Copy the entries word for word, from the line containing "Task: Click the thumbs-up Me gusta icon" through the line containing "Action: tap(258, 67)". Leave out the pictures.

# Stored records:
·····

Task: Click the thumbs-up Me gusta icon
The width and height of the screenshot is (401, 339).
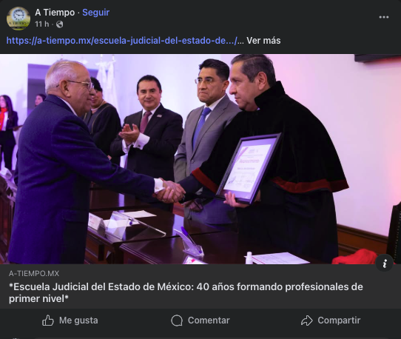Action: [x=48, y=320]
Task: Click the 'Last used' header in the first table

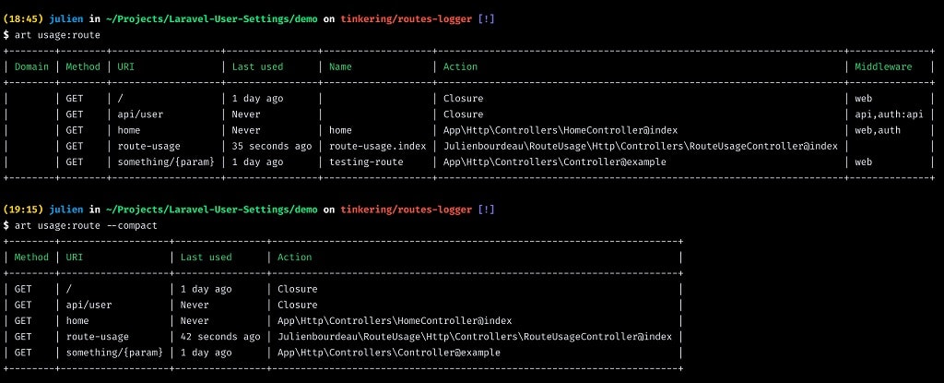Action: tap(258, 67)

·····

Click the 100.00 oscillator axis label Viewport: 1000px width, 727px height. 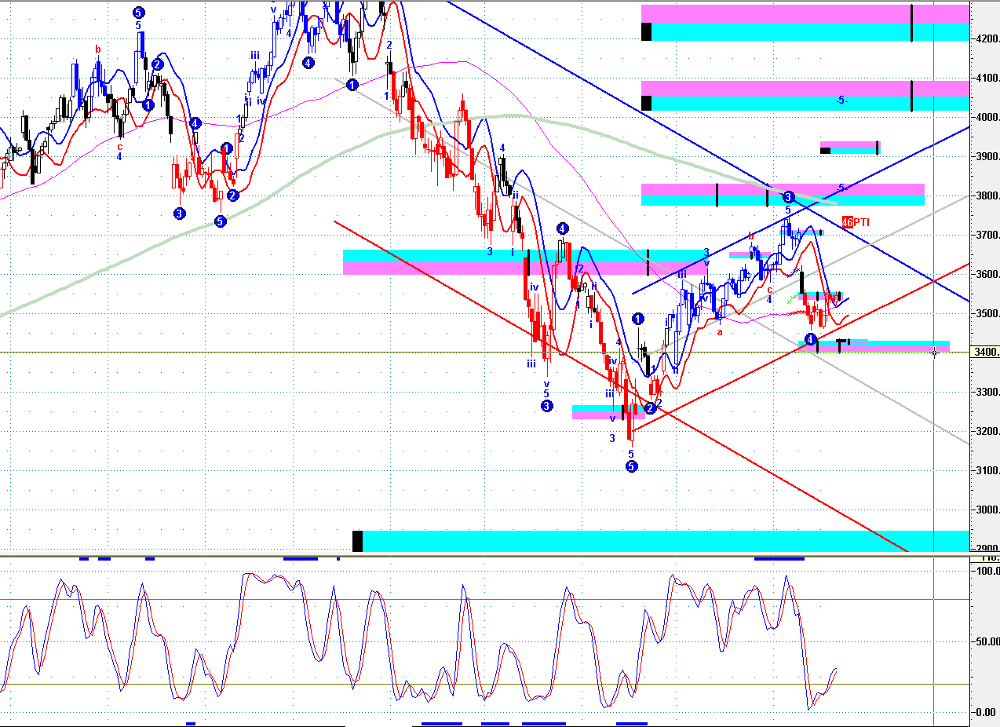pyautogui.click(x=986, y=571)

·····

# Output:
Task: Click the thumbs-up Me gusta icon
The width and height of the screenshot is (401, 339).
Action: [x=48, y=320]
Task: Click the 'Last used' header in the first table

Action: tap(258, 67)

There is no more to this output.